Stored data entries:
= Beginning of Section =

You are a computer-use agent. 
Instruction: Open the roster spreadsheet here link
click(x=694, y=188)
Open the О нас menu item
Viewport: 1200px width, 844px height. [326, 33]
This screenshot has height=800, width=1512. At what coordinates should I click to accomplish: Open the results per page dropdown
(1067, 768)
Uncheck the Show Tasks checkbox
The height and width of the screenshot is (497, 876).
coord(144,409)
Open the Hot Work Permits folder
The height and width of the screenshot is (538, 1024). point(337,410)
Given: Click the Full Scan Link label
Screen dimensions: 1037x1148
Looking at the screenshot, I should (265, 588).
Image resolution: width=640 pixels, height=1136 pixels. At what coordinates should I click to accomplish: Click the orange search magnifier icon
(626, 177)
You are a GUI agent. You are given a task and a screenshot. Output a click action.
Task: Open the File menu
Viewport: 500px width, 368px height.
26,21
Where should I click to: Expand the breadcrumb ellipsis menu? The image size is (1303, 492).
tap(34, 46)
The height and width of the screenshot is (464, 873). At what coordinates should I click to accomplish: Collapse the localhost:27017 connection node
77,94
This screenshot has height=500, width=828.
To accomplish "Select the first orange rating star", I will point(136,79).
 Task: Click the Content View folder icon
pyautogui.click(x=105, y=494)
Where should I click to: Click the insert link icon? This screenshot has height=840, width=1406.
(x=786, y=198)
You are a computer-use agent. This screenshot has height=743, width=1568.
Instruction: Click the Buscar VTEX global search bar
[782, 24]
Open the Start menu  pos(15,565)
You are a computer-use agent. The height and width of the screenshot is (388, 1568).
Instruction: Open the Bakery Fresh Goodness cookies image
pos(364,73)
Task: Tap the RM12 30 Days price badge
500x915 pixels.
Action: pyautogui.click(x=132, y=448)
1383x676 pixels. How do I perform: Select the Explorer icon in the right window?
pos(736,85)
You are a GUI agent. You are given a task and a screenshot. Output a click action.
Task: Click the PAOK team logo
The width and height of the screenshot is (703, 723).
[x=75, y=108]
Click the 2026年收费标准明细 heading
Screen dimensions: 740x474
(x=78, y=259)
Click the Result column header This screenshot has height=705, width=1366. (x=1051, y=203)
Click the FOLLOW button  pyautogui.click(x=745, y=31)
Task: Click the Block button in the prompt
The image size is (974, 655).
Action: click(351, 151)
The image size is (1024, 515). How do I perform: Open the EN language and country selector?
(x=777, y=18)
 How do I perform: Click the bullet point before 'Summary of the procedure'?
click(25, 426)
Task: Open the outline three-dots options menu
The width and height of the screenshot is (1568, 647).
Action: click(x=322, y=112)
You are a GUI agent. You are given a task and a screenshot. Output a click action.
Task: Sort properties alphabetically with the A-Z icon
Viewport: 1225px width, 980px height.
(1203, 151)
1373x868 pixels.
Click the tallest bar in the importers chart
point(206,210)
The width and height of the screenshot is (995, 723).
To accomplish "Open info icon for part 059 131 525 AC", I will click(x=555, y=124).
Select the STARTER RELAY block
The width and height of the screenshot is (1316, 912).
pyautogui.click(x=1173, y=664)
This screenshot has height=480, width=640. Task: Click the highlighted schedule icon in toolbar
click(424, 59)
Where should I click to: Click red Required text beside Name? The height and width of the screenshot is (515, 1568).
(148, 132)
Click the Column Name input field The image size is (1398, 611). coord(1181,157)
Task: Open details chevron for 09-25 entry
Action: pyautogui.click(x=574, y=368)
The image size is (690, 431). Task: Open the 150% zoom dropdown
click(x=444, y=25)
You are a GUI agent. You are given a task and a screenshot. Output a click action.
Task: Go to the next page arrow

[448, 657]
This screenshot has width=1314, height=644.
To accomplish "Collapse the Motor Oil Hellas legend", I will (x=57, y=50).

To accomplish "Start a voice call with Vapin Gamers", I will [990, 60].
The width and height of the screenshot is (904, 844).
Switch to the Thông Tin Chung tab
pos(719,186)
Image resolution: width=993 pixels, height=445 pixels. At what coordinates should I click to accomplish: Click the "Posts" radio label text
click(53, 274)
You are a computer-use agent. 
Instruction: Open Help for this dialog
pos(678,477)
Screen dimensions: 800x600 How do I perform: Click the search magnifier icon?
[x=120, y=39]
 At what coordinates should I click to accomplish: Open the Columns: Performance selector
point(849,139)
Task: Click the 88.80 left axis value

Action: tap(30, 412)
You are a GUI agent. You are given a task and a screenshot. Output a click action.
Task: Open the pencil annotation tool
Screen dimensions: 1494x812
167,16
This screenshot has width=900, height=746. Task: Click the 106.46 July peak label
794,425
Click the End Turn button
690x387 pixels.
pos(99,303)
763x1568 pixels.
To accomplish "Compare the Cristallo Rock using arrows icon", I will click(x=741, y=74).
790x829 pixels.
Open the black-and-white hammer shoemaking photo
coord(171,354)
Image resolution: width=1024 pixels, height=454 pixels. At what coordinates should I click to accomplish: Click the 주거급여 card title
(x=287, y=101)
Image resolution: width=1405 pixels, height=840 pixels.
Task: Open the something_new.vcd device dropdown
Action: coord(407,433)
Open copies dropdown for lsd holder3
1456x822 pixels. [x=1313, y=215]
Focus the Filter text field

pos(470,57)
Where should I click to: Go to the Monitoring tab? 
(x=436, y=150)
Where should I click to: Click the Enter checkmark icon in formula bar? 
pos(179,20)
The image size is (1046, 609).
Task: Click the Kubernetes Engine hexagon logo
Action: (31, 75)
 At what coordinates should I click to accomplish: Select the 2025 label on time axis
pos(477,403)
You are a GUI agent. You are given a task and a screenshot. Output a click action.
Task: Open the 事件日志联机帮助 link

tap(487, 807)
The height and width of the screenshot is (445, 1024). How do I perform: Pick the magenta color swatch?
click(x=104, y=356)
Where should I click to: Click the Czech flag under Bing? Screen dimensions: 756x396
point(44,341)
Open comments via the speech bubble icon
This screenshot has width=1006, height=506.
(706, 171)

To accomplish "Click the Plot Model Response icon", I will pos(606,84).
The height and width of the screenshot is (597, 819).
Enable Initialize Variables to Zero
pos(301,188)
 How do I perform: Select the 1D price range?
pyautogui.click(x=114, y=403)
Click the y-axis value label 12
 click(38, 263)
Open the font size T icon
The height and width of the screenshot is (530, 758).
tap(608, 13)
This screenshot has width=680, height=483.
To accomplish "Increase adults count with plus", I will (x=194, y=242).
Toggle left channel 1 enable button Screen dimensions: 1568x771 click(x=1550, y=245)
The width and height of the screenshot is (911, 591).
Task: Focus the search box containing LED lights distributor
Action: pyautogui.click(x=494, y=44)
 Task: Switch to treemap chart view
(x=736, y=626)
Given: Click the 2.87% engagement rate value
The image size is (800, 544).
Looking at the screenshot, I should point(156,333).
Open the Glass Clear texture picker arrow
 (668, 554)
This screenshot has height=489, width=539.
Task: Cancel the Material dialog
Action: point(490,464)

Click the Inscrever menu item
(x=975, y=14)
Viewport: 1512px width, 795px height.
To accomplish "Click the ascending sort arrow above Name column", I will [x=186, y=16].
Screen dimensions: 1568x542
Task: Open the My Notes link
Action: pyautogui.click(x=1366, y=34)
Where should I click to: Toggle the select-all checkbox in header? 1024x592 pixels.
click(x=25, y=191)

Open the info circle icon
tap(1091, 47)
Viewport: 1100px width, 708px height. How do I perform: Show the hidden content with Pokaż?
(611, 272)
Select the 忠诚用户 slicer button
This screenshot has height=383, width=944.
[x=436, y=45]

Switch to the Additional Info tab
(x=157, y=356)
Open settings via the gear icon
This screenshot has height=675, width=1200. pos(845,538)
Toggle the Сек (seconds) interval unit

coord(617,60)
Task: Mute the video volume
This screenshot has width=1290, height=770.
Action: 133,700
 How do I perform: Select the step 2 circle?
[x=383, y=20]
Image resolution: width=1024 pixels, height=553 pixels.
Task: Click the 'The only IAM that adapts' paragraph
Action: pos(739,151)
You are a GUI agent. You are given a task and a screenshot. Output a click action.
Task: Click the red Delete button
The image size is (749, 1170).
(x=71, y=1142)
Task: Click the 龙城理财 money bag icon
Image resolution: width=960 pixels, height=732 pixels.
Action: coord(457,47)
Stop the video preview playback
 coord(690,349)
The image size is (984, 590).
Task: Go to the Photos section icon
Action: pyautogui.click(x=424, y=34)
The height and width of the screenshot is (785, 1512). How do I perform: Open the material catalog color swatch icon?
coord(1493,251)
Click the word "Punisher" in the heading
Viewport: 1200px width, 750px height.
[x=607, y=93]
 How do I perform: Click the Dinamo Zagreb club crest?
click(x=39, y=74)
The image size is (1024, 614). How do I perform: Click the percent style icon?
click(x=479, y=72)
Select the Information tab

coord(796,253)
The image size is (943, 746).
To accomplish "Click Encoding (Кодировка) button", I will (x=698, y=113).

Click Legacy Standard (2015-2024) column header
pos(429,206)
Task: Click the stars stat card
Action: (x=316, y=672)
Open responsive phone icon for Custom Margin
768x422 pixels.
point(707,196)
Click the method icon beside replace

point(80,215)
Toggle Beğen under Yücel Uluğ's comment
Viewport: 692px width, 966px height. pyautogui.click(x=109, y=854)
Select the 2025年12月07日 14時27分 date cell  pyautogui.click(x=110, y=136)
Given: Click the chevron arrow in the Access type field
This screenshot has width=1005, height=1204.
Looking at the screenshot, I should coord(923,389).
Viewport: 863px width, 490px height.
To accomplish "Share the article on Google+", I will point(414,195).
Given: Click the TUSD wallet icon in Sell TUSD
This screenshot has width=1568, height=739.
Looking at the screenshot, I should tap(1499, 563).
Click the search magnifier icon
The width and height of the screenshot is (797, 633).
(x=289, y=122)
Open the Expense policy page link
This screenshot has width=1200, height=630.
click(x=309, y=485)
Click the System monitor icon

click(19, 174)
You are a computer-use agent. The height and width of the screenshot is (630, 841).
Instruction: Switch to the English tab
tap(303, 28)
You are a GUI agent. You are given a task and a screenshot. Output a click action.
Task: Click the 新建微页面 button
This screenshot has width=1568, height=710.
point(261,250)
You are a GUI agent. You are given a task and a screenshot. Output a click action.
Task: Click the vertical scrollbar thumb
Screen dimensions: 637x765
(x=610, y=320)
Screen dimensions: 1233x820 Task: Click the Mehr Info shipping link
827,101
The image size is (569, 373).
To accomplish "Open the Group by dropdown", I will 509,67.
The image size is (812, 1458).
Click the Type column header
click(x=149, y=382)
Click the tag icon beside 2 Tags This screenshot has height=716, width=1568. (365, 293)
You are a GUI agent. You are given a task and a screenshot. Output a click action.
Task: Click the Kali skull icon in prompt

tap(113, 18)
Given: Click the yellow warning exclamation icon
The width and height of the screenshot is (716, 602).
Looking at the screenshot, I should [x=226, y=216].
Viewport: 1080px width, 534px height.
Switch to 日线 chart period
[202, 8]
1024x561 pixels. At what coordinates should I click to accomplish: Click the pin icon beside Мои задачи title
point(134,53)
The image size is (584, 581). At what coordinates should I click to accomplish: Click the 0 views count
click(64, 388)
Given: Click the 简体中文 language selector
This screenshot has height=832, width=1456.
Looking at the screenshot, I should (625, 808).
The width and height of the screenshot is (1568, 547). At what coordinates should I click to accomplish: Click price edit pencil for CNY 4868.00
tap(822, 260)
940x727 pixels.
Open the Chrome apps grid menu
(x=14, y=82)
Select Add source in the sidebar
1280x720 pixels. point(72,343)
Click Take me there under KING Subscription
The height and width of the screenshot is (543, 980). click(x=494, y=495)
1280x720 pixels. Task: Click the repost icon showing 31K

= End of Section =

Would you please return all lines of the data that include the word "computer"?

You are a computer-use agent. 
You are a computer-use agent. This screenshot has height=743, width=1568.
You are a computer-use agent. The height and width of the screenshot is (388, 1568).
You are a computer-use agent. 
You are a computer-use agent. The height and width of the screenshot is (630, 841).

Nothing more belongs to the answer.